■ EXERCISE DIRECTIONS ■
Can you return everything in the chemistry background below, from "During my thesis" down to "and NMR spectroscopy.", word for word?

■ PASSAGE ■
- Opening Delimiter -

Background:
I graduated cum laude in Industrial Chemistry at the University of Rome “La Sapienza” January 2017 and I did an Erasmus+Traineeship experience in the University of Bordeaux from March to August.
During my thesis work I have been involved in a project concerning the synthesis and the characterization of NPs, given by self-assembling of hybrid conjugate peptide-PEG, as drug delivery systems. As the conjugate was obtained by Solid Phase Synthesis, the morphology and the drug delivery properties of the NPs were studied by UV, Fluorescence, Circular Dichroism and NMR spectroscopy.
My studies in the University of Bordeaux were focused on Foldamers, in particular Chimeras, conjugate peptide-oligoureas that are able to give proteins-like quaternary structures in aqueous phase. This work, whose aim was de novo design of enzyme mimic using helical bundles, was divided into two main modules: the organic synthesis of both the urea building blocks and the chimeras, and the characterization of the latter aggregative properties using Electrospray Ionization Ion Mobility Spectrometry (ESI-IMS) and, ones they are obtained as crystal, X-rays Diffraction.
Training and Transferable Skills:
- Solid Phase Organic Chemistry
- Multistep organic synthesis
- Preparative and analytical HPLC
- NMR, IR, UV-Vis and Fluorescence Spectroscopy
- ES-MS
- Crystallography (hanging drop vapor diffusion technique)

- Closing Delimiter -

(Data entries)
- Opening Delimiter -

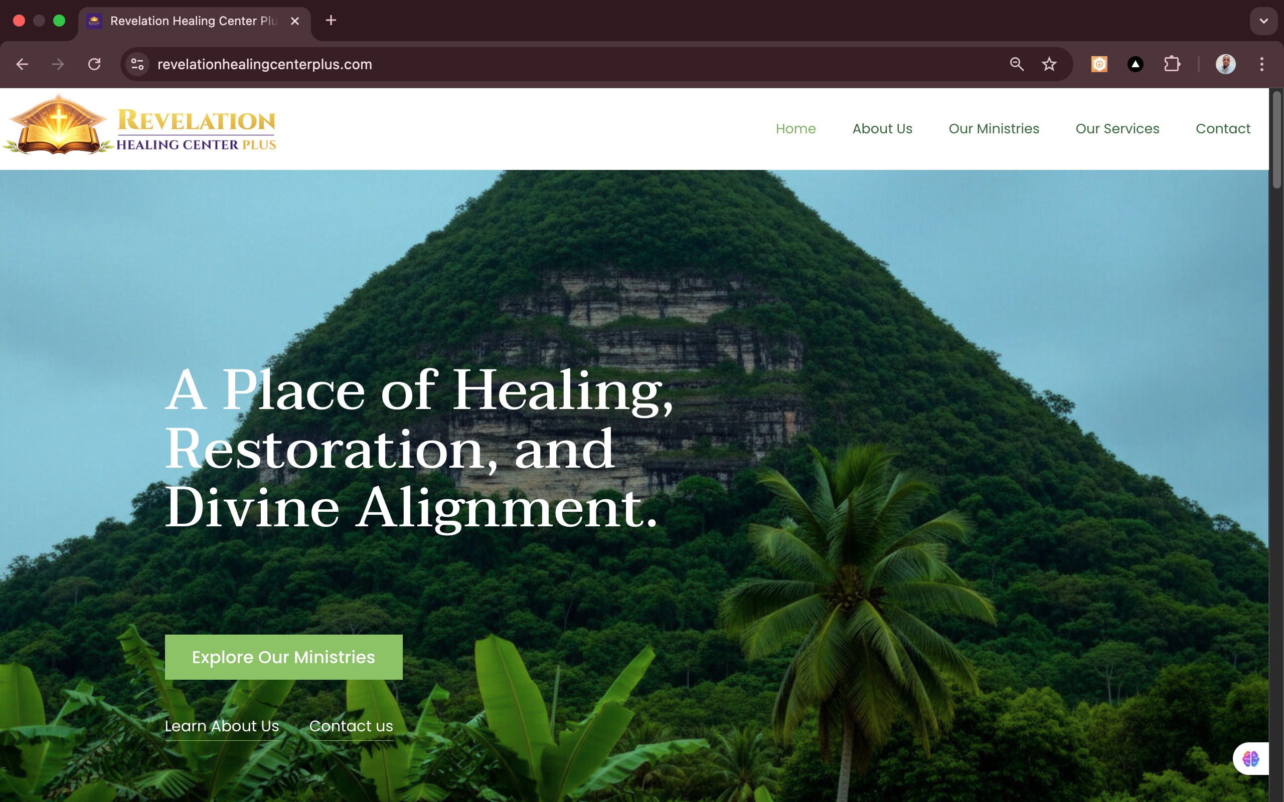Follow the Learn About Us link

[x=222, y=726]
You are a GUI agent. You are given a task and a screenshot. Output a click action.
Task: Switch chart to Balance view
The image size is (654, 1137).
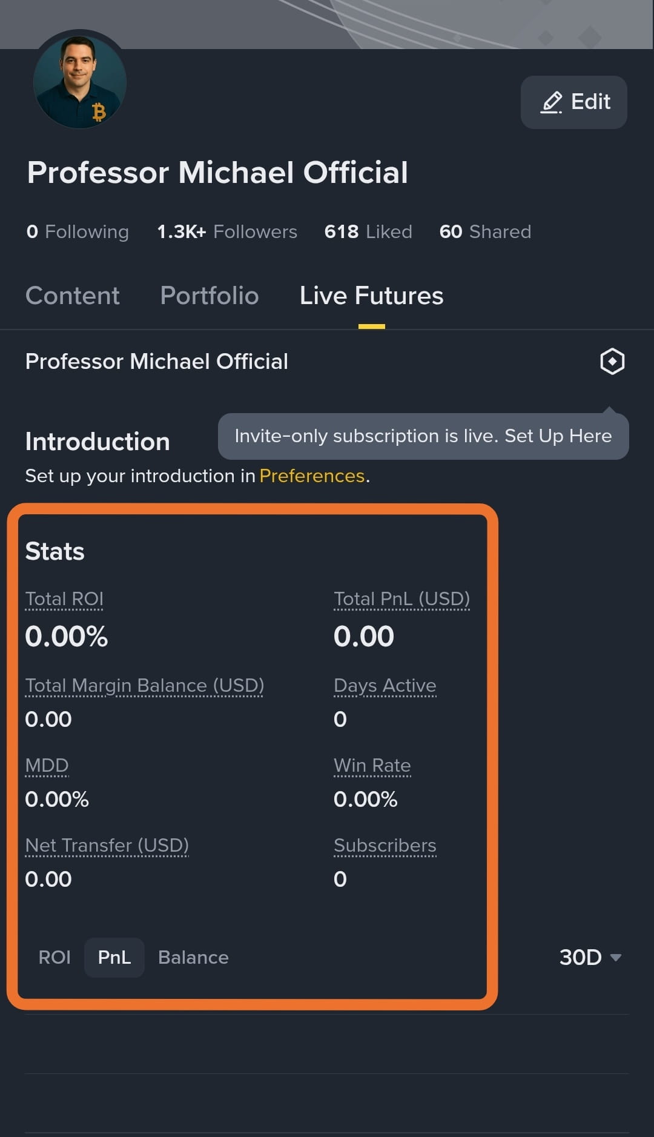[193, 957]
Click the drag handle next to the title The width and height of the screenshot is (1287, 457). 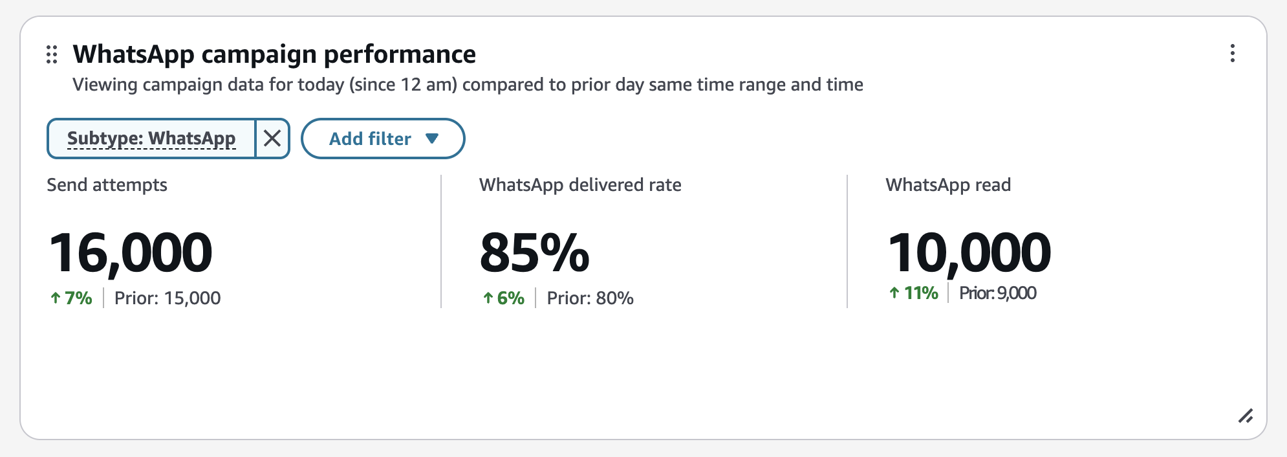pyautogui.click(x=52, y=54)

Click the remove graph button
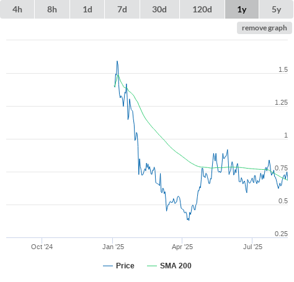coord(264,28)
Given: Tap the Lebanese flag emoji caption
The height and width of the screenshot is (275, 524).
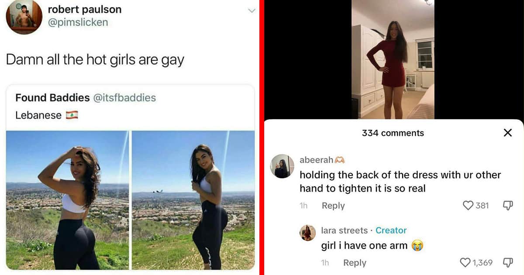Looking at the screenshot, I should point(47,115).
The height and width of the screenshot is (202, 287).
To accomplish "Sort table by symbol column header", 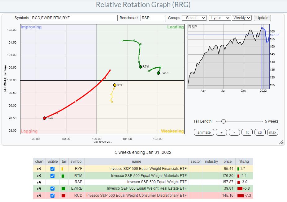I will tap(76, 161).
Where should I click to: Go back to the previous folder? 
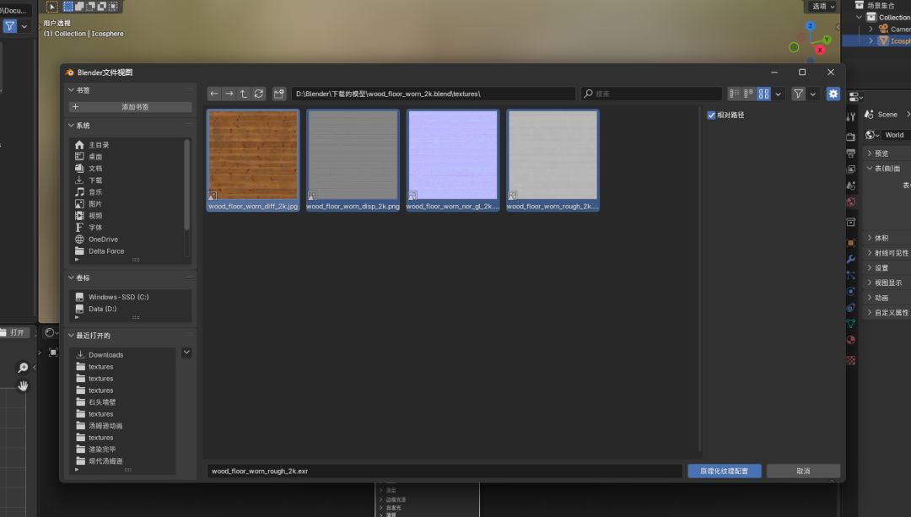pyautogui.click(x=214, y=94)
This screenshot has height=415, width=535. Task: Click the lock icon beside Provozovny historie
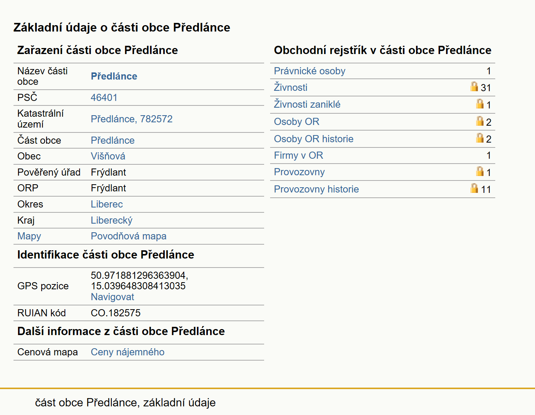[x=474, y=188]
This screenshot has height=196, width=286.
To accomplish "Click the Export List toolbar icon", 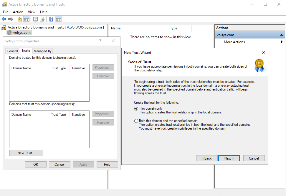I will [x=42, y=19].
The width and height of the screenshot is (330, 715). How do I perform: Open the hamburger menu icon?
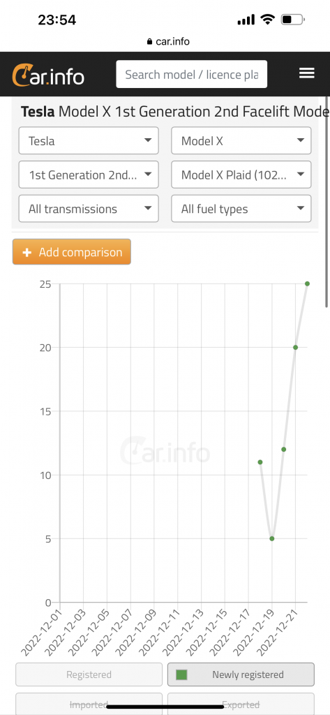click(307, 73)
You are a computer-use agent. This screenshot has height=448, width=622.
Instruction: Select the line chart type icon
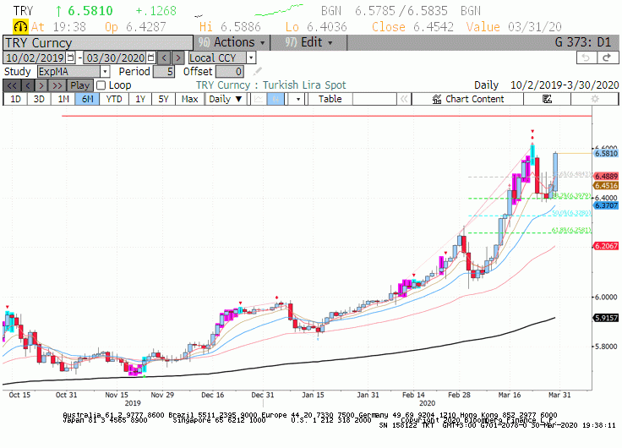pos(259,99)
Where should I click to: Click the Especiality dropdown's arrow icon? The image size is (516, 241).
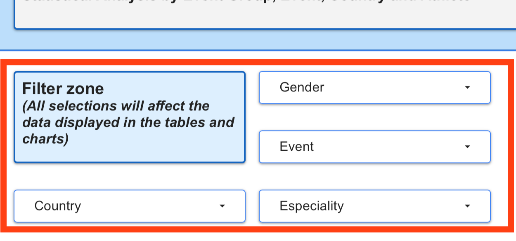tap(467, 206)
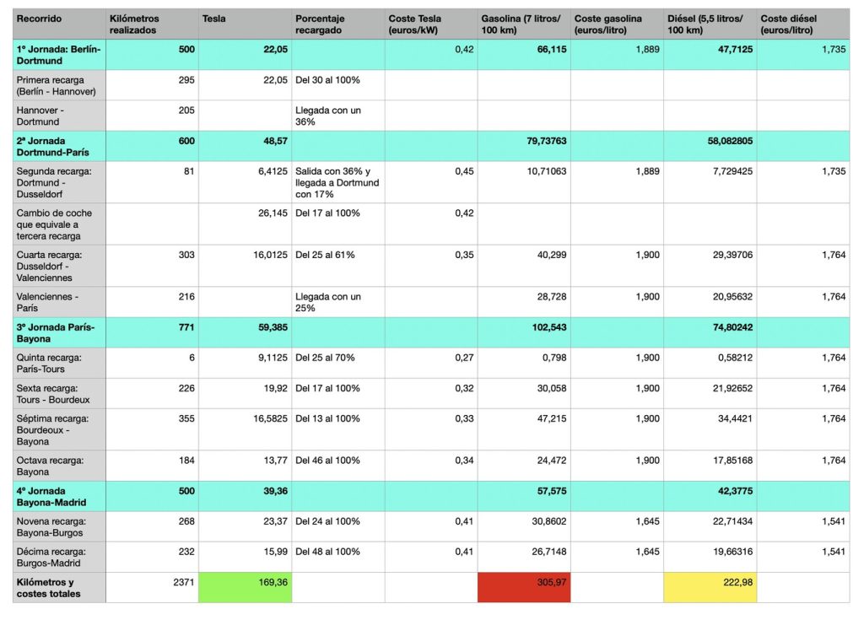Select the 3º Jornada París-Bayona row label
Image resolution: width=864 pixels, height=620 pixels.
click(x=59, y=332)
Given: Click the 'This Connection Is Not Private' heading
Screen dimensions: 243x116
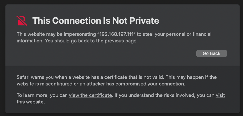Looking at the screenshot, I should [96, 21].
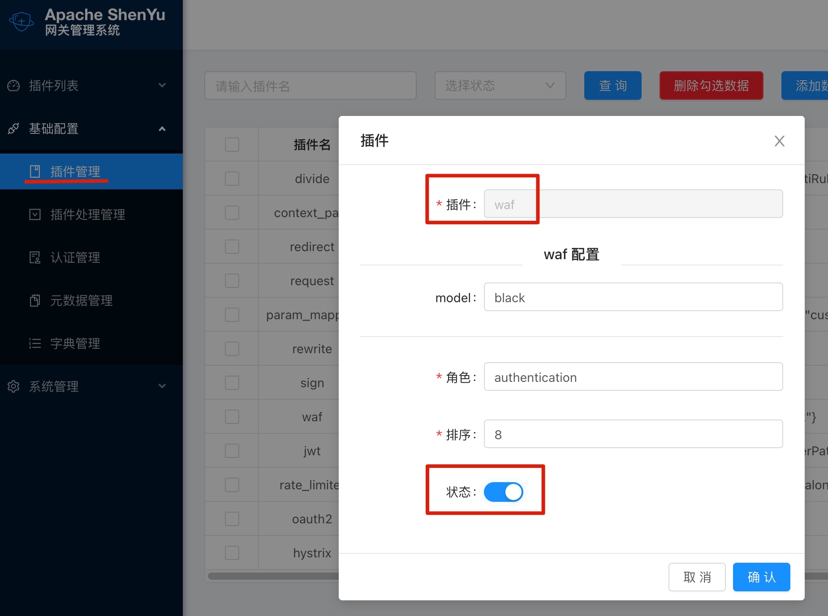Check the divide row checkbox
This screenshot has width=828, height=616.
click(232, 179)

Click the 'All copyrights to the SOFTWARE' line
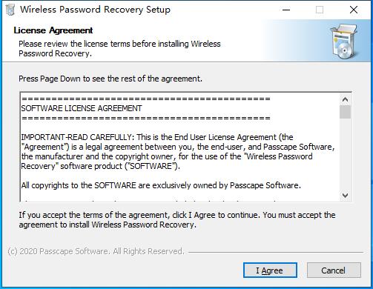point(161,185)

- Closing Delimiter -

■ SOLUTION FOR THIS EXERCISE ■
During my thesis work I have been involved in a project concerning the synthesis and the characterization of NPs, given by self-assembling of hybrid conjugate peptide-PEG, as drug delivery systems. As the conjugate was obtained by Solid Phase Synthesis, the morphology and the drug delivery properties of the NPs were studied by UV, Fluorescence, Circular Dichroism and NMR spectroscopy.